:: Dataset extract ::

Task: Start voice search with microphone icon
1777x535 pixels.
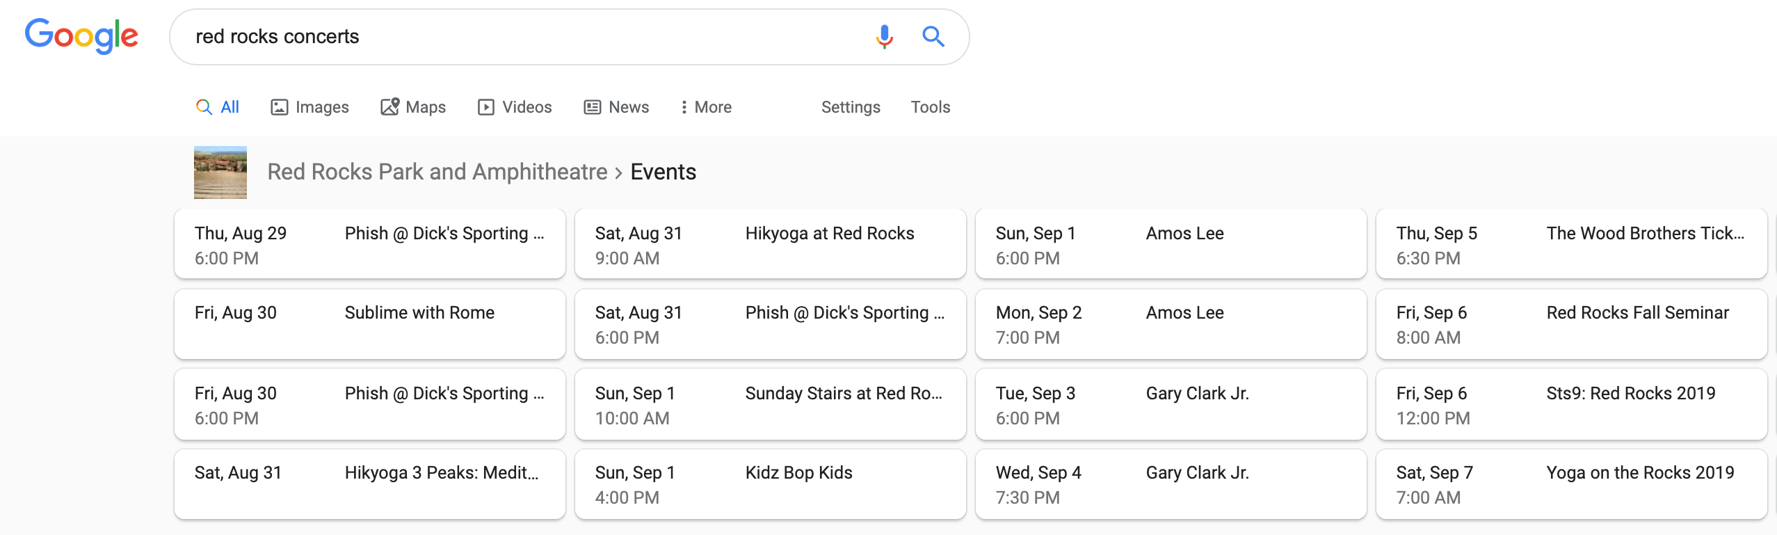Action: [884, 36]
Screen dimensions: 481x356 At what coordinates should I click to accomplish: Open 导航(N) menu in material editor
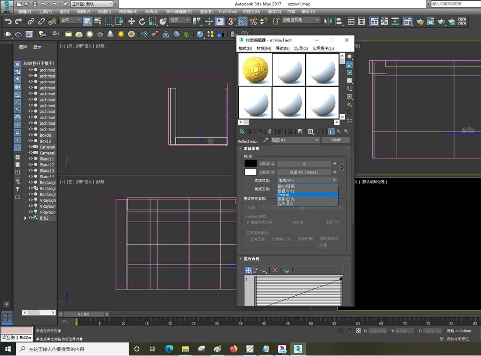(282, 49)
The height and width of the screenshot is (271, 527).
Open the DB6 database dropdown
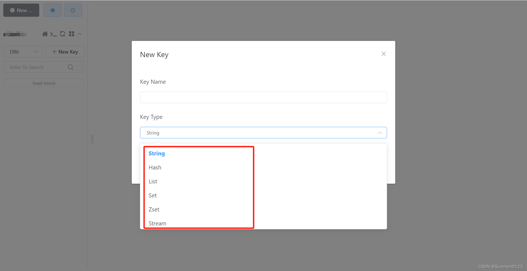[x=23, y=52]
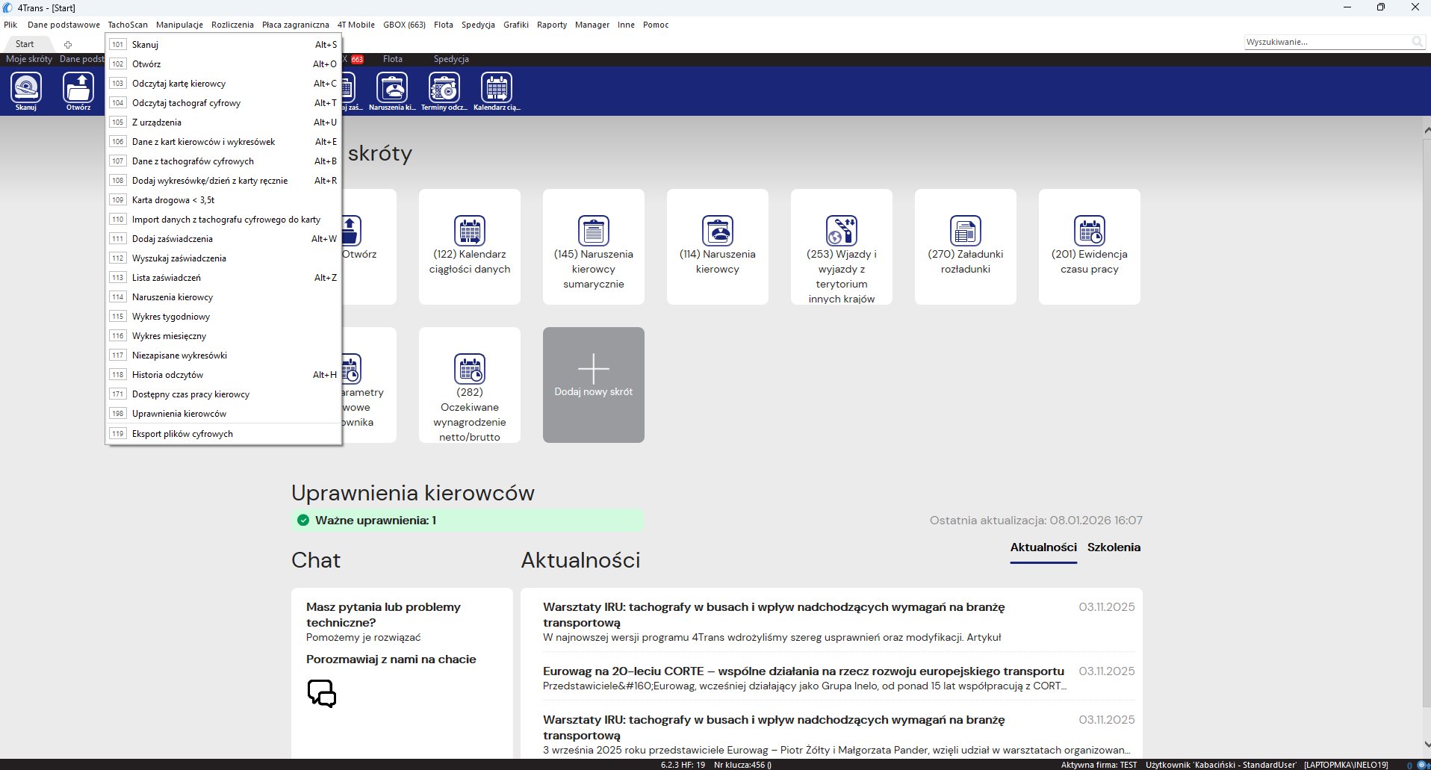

:::

Please write out all the entries above exactly, but leave out the pictures.

Task: Start voice search with microphone icon
1777x535 pixels.
Action: [884, 36]
Screen dimensions: 481x356 At what coordinates should I click to accomplish: Open 导航(N) menu in material editor
(282, 49)
The height and width of the screenshot is (271, 527).
Open the DB6 database dropdown
[x=23, y=52]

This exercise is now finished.